Hana Smart Data Integration - Inside Realtime stre...

werner_daehn · ‎04-20-2015

Most Hana Adapters do support realtime push of changes. Not only for databases as sources but everything, e.g. Twitter or adapters you wrote. While the documentation contains all the information needed from an Adapter developer and user perspective, I'd like to show the internals that might be helpful.

As shown in the blog entry about adapters and their architecture (see Hana Smart Data Integration - Adapters) and the Adapter SDK manual (SAP HANA Data Provisioning Adapter SDK - SAP Library), Adapters provide an interface to interact with the Hana database that revolve about remote sources (=connection to the remote source system) and virtual tables (=the structure of remote information).

For realtime the remote subscription is the central Hana object.

Hana remote subscriptions

The syntax for this command is quite self explanatory:

create remote subscription <subscriptionname> using (select * from <virtual_table_name> where ...) target [table | task | procedure] <target_name>;

Hana will send the passed SQL select of that command to the Smart Data Access layer and depending on the capabilities of the adapter, as much as possible is passed to the Adapter. The Adapter can do whatever it takes to get changes, send them to Hana and there the change rows are put either into a target table, a target task (=transformation) or a target stored procedure.

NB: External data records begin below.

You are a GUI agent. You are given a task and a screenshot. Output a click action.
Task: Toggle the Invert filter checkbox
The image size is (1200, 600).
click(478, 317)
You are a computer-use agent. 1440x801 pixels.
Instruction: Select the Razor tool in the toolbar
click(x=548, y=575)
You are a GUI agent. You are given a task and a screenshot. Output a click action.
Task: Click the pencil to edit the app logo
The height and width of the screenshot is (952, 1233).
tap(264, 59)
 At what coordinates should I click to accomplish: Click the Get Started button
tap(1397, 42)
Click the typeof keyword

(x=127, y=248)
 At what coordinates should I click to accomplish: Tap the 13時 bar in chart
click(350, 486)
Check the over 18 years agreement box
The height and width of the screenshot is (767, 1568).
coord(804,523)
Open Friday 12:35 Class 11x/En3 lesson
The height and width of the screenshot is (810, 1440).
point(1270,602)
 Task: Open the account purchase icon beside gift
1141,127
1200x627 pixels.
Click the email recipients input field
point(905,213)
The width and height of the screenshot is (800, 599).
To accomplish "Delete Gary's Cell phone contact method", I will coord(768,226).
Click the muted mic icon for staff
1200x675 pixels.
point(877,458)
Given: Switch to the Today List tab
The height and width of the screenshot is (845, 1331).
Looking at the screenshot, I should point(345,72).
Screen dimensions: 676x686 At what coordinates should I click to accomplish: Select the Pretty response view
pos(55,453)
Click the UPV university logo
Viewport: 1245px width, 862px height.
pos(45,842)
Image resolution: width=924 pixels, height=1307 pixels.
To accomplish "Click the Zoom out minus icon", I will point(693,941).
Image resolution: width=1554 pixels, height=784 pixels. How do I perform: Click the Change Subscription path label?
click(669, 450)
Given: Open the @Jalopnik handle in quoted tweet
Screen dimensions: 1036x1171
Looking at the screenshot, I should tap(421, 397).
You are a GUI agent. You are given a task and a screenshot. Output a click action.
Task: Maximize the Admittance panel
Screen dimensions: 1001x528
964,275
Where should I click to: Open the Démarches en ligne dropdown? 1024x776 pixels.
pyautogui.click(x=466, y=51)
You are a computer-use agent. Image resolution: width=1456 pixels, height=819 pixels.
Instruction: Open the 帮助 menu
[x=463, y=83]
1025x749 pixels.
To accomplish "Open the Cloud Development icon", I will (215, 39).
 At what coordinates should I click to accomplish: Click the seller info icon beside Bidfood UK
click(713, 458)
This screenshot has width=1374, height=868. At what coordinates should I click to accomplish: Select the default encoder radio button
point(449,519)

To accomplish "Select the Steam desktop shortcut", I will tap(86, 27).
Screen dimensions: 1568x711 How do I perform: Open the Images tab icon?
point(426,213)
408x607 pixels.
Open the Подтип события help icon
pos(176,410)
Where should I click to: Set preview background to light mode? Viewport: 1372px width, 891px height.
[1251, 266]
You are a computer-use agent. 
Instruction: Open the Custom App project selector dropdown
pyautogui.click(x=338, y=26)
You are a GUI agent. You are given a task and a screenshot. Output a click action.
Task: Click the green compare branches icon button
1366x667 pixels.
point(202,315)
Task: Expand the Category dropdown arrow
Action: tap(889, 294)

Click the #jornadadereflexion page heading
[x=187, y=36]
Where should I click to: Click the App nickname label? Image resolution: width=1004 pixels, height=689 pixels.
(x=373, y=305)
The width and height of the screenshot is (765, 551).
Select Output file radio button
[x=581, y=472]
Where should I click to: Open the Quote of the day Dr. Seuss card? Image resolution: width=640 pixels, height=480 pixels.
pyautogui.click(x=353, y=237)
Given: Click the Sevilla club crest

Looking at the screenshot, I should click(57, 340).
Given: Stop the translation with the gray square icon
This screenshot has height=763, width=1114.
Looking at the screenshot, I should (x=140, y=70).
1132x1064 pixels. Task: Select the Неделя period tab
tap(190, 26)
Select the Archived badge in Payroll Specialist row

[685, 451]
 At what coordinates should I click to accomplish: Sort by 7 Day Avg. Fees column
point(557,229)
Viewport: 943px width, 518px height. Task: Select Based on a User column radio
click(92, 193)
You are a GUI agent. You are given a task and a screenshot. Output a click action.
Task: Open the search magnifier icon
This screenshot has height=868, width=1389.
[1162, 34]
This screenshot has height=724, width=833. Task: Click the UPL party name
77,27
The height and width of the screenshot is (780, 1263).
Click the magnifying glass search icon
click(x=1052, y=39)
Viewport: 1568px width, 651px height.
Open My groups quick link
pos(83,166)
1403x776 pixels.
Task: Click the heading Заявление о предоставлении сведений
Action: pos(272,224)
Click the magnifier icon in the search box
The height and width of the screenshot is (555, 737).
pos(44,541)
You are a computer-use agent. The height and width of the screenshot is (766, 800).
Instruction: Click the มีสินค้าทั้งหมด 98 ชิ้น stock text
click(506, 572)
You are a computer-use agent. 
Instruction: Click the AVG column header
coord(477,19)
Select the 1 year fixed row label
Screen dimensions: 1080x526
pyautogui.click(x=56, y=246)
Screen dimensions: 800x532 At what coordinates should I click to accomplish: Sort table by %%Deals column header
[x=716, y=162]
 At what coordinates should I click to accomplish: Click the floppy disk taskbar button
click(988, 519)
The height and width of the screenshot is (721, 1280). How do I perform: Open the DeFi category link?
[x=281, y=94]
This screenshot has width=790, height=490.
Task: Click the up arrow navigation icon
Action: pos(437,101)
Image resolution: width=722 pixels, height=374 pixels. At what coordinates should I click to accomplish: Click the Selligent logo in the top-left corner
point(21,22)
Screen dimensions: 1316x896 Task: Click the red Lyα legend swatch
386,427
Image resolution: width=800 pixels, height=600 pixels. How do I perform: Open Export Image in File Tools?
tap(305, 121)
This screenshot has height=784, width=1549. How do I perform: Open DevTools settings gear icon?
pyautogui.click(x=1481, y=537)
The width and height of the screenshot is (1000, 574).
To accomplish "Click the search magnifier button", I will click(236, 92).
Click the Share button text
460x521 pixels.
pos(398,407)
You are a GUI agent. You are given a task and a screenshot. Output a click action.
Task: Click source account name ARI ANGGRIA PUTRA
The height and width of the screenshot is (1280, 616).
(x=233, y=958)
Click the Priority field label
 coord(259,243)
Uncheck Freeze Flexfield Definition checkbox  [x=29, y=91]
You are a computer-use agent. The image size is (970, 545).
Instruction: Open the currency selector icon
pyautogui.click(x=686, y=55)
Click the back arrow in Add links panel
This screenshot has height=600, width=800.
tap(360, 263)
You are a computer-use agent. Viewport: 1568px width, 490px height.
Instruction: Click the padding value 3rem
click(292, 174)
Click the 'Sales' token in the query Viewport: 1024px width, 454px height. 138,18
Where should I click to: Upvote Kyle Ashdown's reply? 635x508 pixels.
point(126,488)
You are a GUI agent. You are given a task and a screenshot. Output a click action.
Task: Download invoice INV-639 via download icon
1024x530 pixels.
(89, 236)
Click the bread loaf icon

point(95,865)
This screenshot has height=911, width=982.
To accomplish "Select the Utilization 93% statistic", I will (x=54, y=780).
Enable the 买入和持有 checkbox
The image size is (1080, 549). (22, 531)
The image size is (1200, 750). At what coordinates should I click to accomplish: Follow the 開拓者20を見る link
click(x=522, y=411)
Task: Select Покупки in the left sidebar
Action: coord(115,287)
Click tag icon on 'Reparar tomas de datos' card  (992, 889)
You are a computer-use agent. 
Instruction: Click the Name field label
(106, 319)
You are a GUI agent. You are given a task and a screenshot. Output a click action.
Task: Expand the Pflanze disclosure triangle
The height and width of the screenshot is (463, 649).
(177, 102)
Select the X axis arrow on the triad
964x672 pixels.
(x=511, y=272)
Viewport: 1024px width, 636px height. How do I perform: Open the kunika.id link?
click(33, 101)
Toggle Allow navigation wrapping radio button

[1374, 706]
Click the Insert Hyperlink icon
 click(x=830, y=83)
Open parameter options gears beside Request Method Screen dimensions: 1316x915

The remote subscription object contains all of this information, as a query on the catalog object shows:

select * from remote_subscriptions;

As seen from the Adapter, above create remote subscription command does nothing. All it does is basic logical validations like checking if such virtual table exists, if the SQL is simple enough for being pushed to the adapter, if the target object exists and the selected columns match the target structure. All checks performed on metadata Hana has already.

Activating a remote subscription

Replicating a table consists of two parts, the initial load to get all current data into the target tables and then applying the changes onward. But in what order?

The usual answer is to set the source system to read only, then perform the initial load, then activate the change data processing and allow users to modify data after. As the initial load can take hours, such down time is not very appreciated. Therefore we designed the remote subscription activation to support two phases.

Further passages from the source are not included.